To recreate this example, use the following code snippet or check out the example notebook.

from langchain import OpenAI, LLMMathChain

llm = OpenAI(temperature=0)
llm_math = LLMMathChain(llm=llm)

llm_math.run("How many of the integers between 0 and 99 inclusive are divisible by 8?")

Generic Prompting

You can also use this for simple prompting pipelines, as in the below example and this example notebook.

from langchain import Prompt, OpenAI, LLMChain

template = """Question: {question}

Answer: Let's think step by step."""
prompt = Prompt(template=template, input_variables=["question"])
llm = OpenAI(temperature=0)
llm_chain = LLMChain(prompt=prompt, llm=llm)

question = "What NFL team won the Super Bowl in the year Justin Bieber was born?"

llm_chain.predict(question=question)

Embed & Search Documents

We support two vector databases to store and search embeddings -- FAISS and Elasticsearch. Here's a code snippet showing how to use FAISS to store embeddings and search for text similar to a query. Both database backends are featured in this example notebook.

from langchain.embeddings.openai import OpenAIEmbeddings
from langchain.faiss import FAISS
from langchain.text_splitter import CharacterTextSplitter

with open('state_of_the_union.txt') as f:
    state_of_the_union = f.read()
text_splitter = CharacterTextSplitter(chunk_size=1000, chunk_overlap=0)
texts = text_splitter.split_text(state_of_the_union)

embeddings = OpenAIEmbeddings()

docsearch = FAISS.from_texts(texts, embeddings)

query = "What did the president say about Ketanji Brown Jackson"
docs = docsearch.similarity_search(query)

🤖 Developer Guide

To begin developing on this project, first clone to the repo locally. To install requirements, run pip install -r requirements.txt. This will install all requirements for running the package, examples, linting, formatting, and tests.

Formatting for this project is a combination of Black and isort. To run formatting for this project, run make format.

Linting for this project is a combination of Black, isort, flake8, and mypy. To run linting for this project, run make lint.
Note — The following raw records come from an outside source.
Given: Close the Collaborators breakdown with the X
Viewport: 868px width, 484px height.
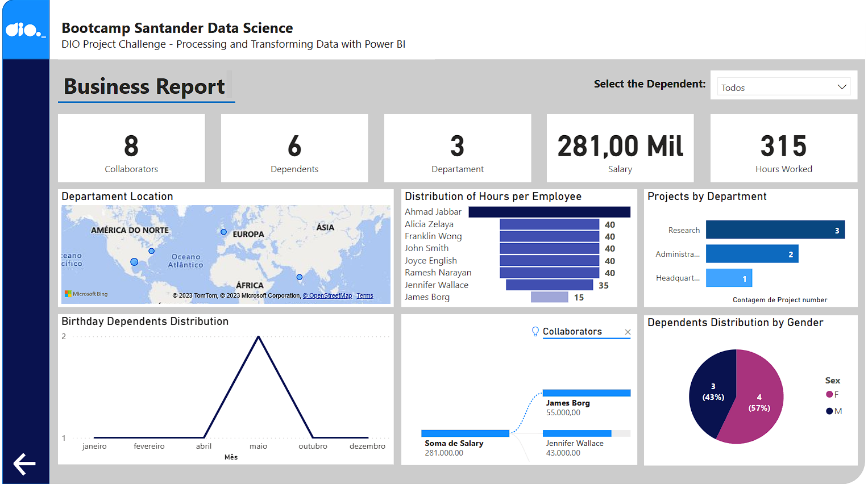Looking at the screenshot, I should [x=628, y=332].
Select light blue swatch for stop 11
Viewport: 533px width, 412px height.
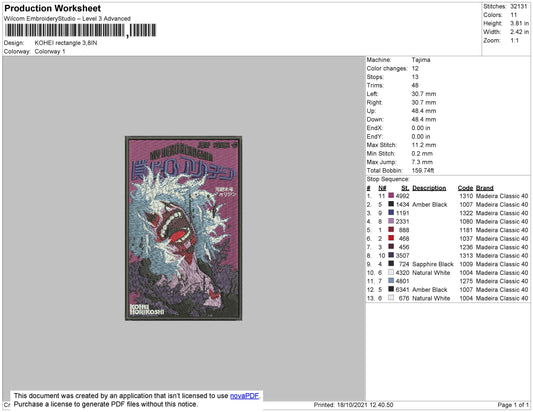pos(391,281)
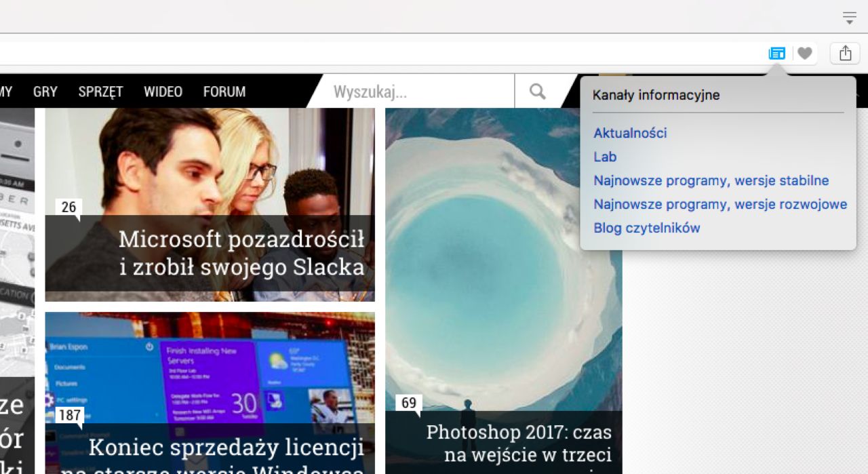This screenshot has width=868, height=474.
Task: Open the FORUM section in the navigation bar
Action: (x=224, y=92)

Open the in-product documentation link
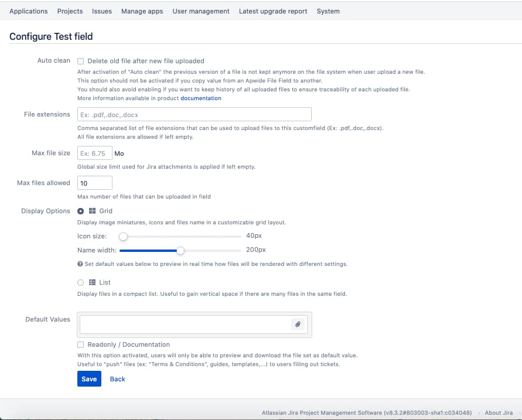click(x=201, y=98)
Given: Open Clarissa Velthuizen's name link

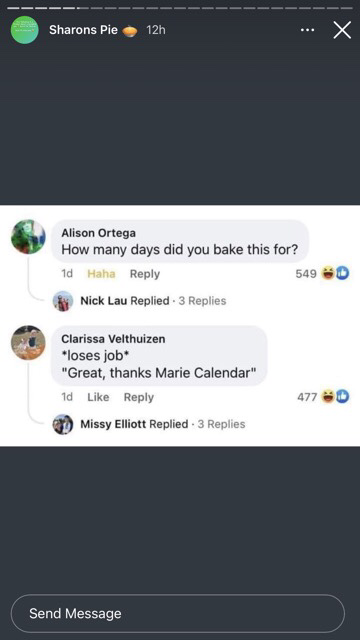Looking at the screenshot, I should pos(113,339).
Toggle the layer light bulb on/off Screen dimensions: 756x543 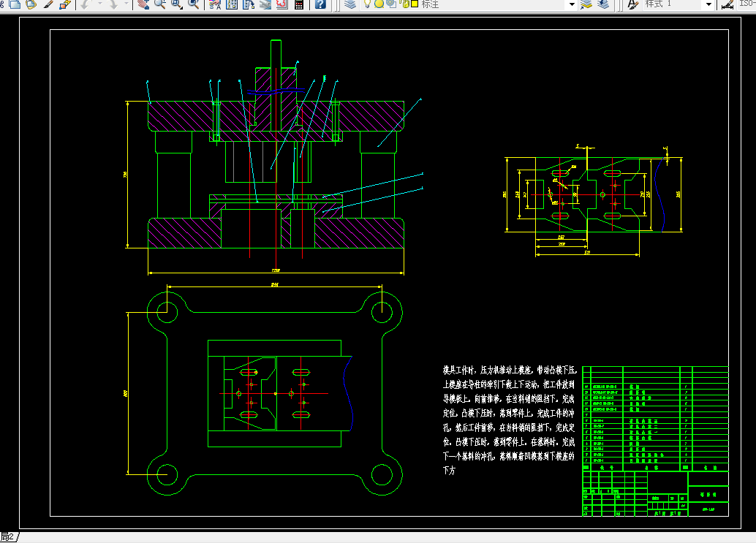368,4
We recognize linting can be annoying - if you do not want to do it, please contact a project maintainer and they can help you with it. We do not want this to be a blocker for good code getting contributed.
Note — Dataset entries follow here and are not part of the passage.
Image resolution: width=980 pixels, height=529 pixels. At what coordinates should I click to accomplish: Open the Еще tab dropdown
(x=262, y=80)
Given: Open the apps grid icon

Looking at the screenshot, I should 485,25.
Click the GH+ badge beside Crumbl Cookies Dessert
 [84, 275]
Unit tests cover modular logic that does not require calls to outside apis. To run unit tests, run make tests. If you add new logic, please add a unit test.

Integration tests cover logic that requires making calls to outside APIs (often integration with other services). To run integration tests, run make integration_tests. If you add support for a new external API, please add a new integration test.
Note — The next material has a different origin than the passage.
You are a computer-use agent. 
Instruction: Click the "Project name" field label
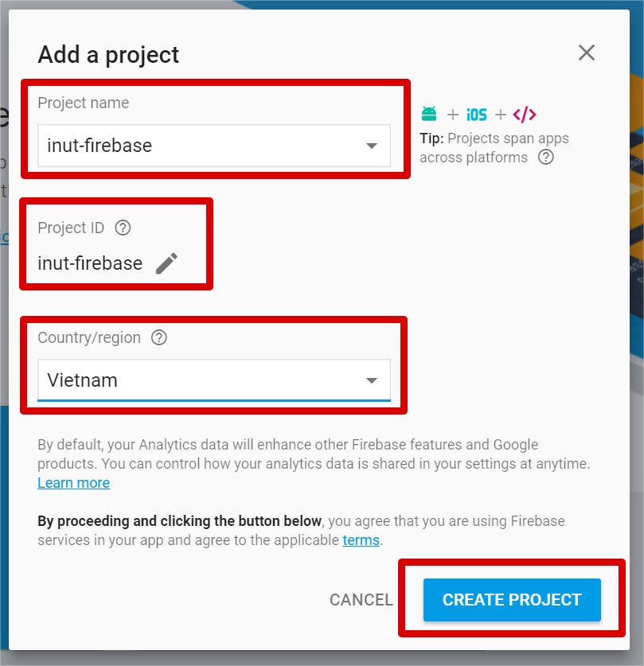point(83,103)
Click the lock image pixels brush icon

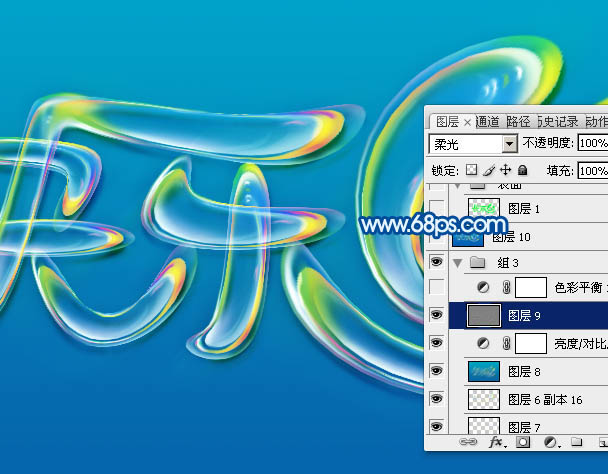(489, 170)
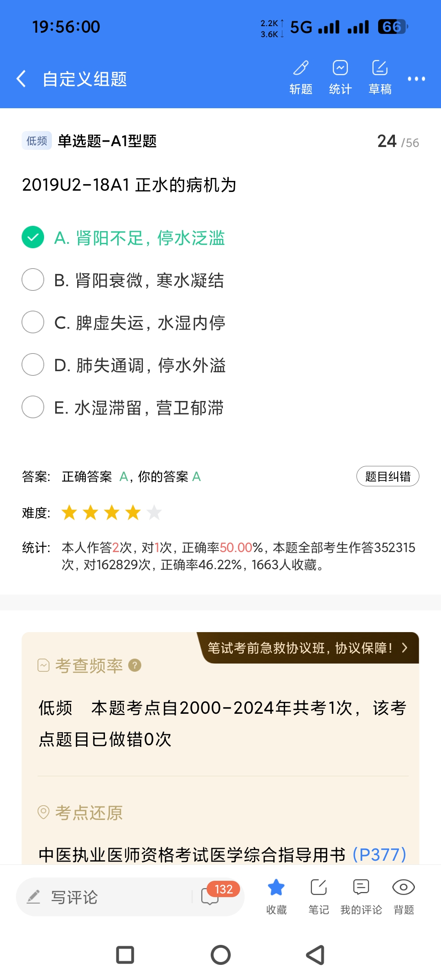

If you are adding a Jupyter notebook example, you can run pip install -e . to build the langchain package from your local changes, so your new logic can be imported into the notebook.

Docs are largely autogenerated by sphinx from the code. For that reason, we ask that you add good documentation to all classes and methods. Similar to linting, we recognize documentation can be annoying - if you do not want to do it, please contact a project maintainer and they can help you with it. We do not want this to be a blocker for good code getting contributed.